### BRIEF
Render the records below as a Markdown table with two columns, Row and Line: number each nonblank line in order under Row and put its text under Line, leaving out blank lines.

### EXTRACTED MATERIAL
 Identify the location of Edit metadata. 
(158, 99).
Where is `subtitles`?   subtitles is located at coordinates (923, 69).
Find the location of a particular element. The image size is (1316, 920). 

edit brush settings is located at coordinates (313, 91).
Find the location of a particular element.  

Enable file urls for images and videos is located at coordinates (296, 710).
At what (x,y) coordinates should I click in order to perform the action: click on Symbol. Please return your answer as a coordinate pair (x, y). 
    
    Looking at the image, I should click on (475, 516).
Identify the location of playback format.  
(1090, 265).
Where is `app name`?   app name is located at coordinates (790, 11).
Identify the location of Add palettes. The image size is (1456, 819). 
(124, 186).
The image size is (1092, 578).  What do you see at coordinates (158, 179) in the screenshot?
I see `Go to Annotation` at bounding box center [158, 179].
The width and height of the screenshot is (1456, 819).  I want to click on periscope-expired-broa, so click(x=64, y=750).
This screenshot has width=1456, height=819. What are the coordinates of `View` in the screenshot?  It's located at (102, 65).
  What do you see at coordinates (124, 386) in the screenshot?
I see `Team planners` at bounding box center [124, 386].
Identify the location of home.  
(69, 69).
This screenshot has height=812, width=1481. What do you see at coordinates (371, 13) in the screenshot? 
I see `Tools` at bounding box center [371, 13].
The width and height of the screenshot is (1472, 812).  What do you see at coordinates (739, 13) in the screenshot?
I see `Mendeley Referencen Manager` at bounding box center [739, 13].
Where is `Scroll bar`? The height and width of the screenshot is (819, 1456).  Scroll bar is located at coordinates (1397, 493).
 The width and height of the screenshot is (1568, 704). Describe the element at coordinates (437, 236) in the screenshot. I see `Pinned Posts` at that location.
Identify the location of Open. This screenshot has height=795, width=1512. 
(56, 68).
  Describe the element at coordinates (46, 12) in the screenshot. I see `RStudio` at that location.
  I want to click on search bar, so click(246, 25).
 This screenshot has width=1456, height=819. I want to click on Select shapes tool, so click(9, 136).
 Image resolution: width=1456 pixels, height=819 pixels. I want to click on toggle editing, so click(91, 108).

### RESULT
| Row | Line |
|---|---|
| 1 |  Identify the location of Edit metadata.  |
| 2 | (158, 99). |
| 3 | Where is `subtitles`?   subtitles is located at coordinates (923, 69). |
| 4 | Find the location of a particular element. The image size is (1316, 920).  |
| 5 | edit brush settings is located at coordinates (313, 91). |
| 6 | Find the location of a particular element.   |
| 7 | Enable file urls for images and videos is located at coordinates (296, 710). |
| 8 | At what (x,y) coordinates should I click in order to perform the action: click on Symbol. Please return your answer as a coordinate pair (x, y).  |
| 9 |     Looking at the image, I should click on (475, 516). |
| 10 | Identify the location of playback format.   |
| 11 | (1090, 265). |
| 12 | Where is `app name`?   app name is located at coordinates (790, 11). |
| 13 | Identify the location of Add palettes. The image size is (1456, 819).  |
| 14 | (124, 186). |
| 15 | The image size is (1092, 578).  What do you see at coordinates (158, 179) in the screenshot? |
| 16 | I see `Go to Annotation` at bounding box center [158, 179]. |
| 17 | The width and height of the screenshot is (1456, 819).  I want to click on periscope-expired-broa, so click(x=64, y=750). |
| 18 | This screenshot has width=1456, height=819. What are the coordinates of `View` in the screenshot?  It's located at (102, 65). |
| 19 |   What do you see at coordinates (124, 386) in the screenshot? |
| 20 | I see `Team planners` at bounding box center [124, 386]. |
| 21 | Identify the location of home.   |
| 22 | (69, 69). |
| 23 | This screenshot has height=812, width=1481. What do you see at coordinates (371, 13) in the screenshot?  |
| 24 | I see `Tools` at bounding box center [371, 13]. |
| 25 | The width and height of the screenshot is (1472, 812).  What do you see at coordinates (739, 13) in the screenshot? |
| 26 | I see `Mendeley Referencen Manager` at bounding box center [739, 13]. |
| 27 | Where is `Scroll bar`? The height and width of the screenshot is (819, 1456).  Scroll bar is located at coordinates (1397, 493). |
| 28 |  The width and height of the screenshot is (1568, 704). Describe the element at coordinates (437, 236) in the screenshot. I see `Pinned Posts` at that location. |
| 29 | Identify the location of Open. This screenshot has height=795, width=1512.  |
| 30 | (56, 68). |
| 31 |   Describe the element at coordinates (46, 12) in the screenshot. I see `RStudio` at that location. |
| 32 |   I want to click on search bar, so click(246, 25). |
| 33 |  This screenshot has width=1456, height=819. I want to click on Select shapes tool, so click(9, 136). |
| 34 |  Image resolution: width=1456 pixels, height=819 pixels. I want to click on toggle editing, so click(91, 108). |